= Exercise prompt =
Only a number is expected in reply: the count of lines below where the word "more" occurs.

**** Provided information ****

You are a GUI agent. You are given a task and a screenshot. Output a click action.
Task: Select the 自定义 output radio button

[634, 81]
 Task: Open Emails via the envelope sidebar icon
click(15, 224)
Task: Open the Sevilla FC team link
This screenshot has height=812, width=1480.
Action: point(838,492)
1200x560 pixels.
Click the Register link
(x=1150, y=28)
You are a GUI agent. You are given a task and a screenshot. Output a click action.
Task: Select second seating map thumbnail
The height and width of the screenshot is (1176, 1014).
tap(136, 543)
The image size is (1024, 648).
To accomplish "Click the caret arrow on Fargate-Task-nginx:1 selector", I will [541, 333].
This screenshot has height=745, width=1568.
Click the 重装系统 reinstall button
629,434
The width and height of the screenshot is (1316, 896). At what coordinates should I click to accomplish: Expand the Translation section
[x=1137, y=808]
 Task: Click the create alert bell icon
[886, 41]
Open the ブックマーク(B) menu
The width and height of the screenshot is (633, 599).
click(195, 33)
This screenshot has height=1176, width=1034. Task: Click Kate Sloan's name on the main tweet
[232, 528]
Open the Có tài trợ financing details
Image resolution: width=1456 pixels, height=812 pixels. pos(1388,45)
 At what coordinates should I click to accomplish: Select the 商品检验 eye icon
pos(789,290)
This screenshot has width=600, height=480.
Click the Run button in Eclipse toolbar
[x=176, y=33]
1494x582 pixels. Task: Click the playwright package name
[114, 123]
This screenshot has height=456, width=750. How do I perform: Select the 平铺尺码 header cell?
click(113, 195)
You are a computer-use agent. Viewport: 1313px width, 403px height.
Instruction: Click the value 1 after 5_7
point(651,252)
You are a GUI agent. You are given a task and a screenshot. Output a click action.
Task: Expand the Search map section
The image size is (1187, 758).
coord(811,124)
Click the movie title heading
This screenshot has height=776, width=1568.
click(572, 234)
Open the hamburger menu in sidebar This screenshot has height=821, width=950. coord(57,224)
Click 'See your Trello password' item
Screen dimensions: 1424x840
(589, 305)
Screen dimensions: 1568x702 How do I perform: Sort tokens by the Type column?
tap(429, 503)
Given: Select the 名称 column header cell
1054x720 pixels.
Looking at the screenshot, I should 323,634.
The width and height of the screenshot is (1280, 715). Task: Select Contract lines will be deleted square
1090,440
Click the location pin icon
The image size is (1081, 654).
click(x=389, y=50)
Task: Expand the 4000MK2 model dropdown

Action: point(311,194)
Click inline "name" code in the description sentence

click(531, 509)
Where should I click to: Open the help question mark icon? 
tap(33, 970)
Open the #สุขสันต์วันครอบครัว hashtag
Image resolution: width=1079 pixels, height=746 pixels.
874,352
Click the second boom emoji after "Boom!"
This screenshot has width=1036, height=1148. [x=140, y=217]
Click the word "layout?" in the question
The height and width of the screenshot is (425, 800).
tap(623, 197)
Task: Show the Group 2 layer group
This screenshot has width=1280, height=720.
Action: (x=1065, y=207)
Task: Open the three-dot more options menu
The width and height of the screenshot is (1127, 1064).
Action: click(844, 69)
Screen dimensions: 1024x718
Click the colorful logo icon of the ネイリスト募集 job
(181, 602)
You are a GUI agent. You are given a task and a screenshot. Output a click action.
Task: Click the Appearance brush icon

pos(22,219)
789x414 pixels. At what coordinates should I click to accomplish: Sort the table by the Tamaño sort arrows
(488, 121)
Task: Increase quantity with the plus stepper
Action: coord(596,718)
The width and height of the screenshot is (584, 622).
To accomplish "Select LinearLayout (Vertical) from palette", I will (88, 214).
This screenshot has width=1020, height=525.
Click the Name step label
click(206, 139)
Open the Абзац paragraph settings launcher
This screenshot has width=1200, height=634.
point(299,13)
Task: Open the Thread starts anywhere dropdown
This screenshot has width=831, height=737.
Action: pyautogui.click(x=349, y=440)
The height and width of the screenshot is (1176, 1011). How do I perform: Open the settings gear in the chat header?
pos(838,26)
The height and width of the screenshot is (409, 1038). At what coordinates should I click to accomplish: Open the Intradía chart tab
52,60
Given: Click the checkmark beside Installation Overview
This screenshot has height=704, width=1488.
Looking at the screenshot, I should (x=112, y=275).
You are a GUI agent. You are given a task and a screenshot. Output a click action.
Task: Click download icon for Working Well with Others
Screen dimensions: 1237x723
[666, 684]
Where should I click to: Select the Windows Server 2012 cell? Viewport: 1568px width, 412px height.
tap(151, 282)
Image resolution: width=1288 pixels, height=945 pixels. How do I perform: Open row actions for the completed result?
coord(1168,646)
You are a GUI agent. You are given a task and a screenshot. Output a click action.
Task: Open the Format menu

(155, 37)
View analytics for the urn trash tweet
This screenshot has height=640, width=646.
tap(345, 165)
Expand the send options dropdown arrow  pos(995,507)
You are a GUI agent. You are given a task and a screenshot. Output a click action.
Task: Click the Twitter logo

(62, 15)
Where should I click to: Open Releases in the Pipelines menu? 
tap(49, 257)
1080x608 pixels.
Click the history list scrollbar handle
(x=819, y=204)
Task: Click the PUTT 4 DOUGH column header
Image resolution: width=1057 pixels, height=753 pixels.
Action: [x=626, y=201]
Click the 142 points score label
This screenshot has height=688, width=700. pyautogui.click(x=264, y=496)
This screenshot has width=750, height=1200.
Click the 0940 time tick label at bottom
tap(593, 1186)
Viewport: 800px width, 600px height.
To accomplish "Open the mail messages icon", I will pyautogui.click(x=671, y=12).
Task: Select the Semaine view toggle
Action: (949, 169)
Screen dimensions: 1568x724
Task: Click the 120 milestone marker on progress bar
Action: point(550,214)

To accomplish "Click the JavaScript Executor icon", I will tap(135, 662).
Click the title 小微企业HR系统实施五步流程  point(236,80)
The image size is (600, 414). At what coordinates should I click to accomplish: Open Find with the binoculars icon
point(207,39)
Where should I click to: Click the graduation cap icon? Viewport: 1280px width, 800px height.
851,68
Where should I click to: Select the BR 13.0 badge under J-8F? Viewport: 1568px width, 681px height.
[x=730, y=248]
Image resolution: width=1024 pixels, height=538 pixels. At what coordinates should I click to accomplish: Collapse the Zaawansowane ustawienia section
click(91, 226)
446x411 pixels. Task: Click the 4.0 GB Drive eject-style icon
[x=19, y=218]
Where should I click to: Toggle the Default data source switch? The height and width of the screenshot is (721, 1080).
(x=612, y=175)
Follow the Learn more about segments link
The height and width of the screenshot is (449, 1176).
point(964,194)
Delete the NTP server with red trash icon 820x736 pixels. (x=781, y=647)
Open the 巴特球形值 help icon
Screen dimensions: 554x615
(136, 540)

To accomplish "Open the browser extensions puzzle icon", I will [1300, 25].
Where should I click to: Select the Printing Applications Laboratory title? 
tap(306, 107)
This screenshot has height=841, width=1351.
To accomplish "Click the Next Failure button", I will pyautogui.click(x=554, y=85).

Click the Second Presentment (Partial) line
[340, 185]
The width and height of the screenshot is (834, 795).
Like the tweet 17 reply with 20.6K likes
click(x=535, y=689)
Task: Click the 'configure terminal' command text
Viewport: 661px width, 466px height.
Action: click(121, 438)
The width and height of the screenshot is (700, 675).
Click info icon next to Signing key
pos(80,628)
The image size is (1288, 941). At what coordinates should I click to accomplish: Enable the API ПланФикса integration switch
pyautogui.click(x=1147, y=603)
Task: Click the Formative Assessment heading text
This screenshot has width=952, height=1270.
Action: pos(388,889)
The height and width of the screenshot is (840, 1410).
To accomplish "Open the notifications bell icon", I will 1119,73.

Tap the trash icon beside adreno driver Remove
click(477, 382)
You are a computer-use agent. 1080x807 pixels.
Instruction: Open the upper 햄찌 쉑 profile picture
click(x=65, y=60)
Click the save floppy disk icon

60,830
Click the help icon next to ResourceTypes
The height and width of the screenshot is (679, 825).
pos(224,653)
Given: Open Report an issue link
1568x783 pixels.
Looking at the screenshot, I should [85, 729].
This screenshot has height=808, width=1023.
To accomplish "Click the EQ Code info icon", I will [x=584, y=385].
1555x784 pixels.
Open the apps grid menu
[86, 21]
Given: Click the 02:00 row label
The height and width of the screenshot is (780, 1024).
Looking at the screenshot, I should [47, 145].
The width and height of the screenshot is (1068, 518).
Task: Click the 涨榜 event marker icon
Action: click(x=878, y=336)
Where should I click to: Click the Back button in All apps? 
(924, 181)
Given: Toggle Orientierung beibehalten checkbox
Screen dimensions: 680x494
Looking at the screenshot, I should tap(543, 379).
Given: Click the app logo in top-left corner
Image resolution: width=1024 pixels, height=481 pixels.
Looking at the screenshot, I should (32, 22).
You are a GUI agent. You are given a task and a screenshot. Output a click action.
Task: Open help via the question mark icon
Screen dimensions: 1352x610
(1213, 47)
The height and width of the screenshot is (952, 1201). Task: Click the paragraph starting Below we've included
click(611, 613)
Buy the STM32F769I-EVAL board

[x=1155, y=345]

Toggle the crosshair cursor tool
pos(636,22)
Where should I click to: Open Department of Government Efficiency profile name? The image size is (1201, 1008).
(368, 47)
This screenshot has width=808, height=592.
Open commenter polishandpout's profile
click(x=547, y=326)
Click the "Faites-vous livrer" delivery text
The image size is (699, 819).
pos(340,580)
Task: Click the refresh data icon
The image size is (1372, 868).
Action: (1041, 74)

****

= Result of this task =
2